District manager for national tax preparation service offers guidance on deadlines, deductions, and more
Last year, tax season was a time of extreme confusion for self-employed Canadians, many of whom undoubtedly felt like they were filing taxes for the first time. With a new round of tax preparations and filings ahead of them, as their advisor it’s well worth revisiting some of the rules that apply to their specific situation, along with some pandemic-specific considerations.
“The deadline for self-employed individuals to file tax returns this year is June 15, 2022,” said Jeffrey Zhang, the district manager for H&R Block’s Victoria, BC office. “This year, the payment is due on May 2; if they miss that deadline, they’ll have to pay interest. And if they file their taxes past June 15, they need to make sure the payment is made before that date to avoid any penalties.”
Some Canadians may not realize that in the eyes of the Canada Revenue Agency (CRA), being self-employed is not the same as having your own incorporated business. For those in the latter camp, Zhang stresses that the filing deadline will not necessarily fall on June 15; instead, it will be six months after the end of their company’s fiscal year.

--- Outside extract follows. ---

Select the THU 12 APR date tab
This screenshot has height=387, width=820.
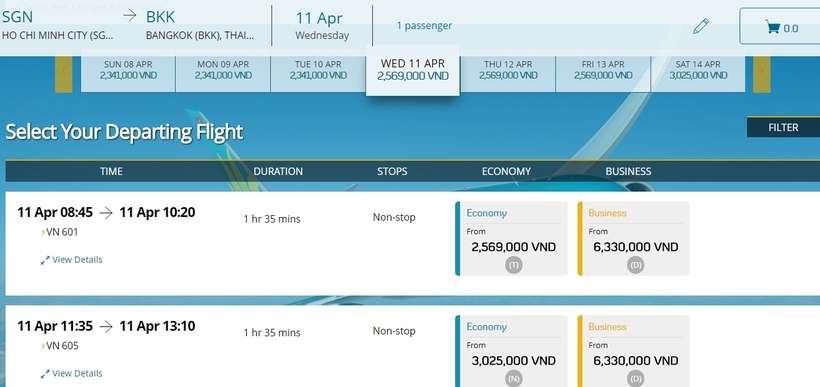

Another sticking point that’s worth reminding self-employed individuals about involves COVID benefit programs. Zhang encourages people to keep updated through the public hotline, especially since eligibility rules change frequently and the windows to avail of the benefits are opened only for certain limited times.
For self-employed individuals who were eligible for and collected financial aid under certain COVID aid programs, including the Canada Emergency Wage Subsidy and the Canada Recovery Hiring Program, those payments are considered as income. However, the income taxes for those payments are not withheld at source, so those individuals must make a note of paying and filing those taxes themselves.
“If they received some payments in error or were overpaid, they have to repay those overpayments,” Zhang said. “Those repayments would count as deductions that can be deducted in the year they are repaid. So the individual will report the income when they receive it, and report the deduction once they pay it back.”
Individuals who are self-employed must report all business and professional income on the T-2125 form, which must be filed along with the T1 individual income tax return. At the same time, they can also claim some eligible business expenses.
“Some common eligible expenses for self-employed people include a portion of expenses they incur when using their vehicle for business, such as gas, maintenance fees, insurance, and parking,” he says. “They can also claim expenses on office supplies, which can include anything from pens, to printer ink and paper. They can also make claims on cellphone costs – not the cost of the phone itself, but a portion of their monthly phone service fees.”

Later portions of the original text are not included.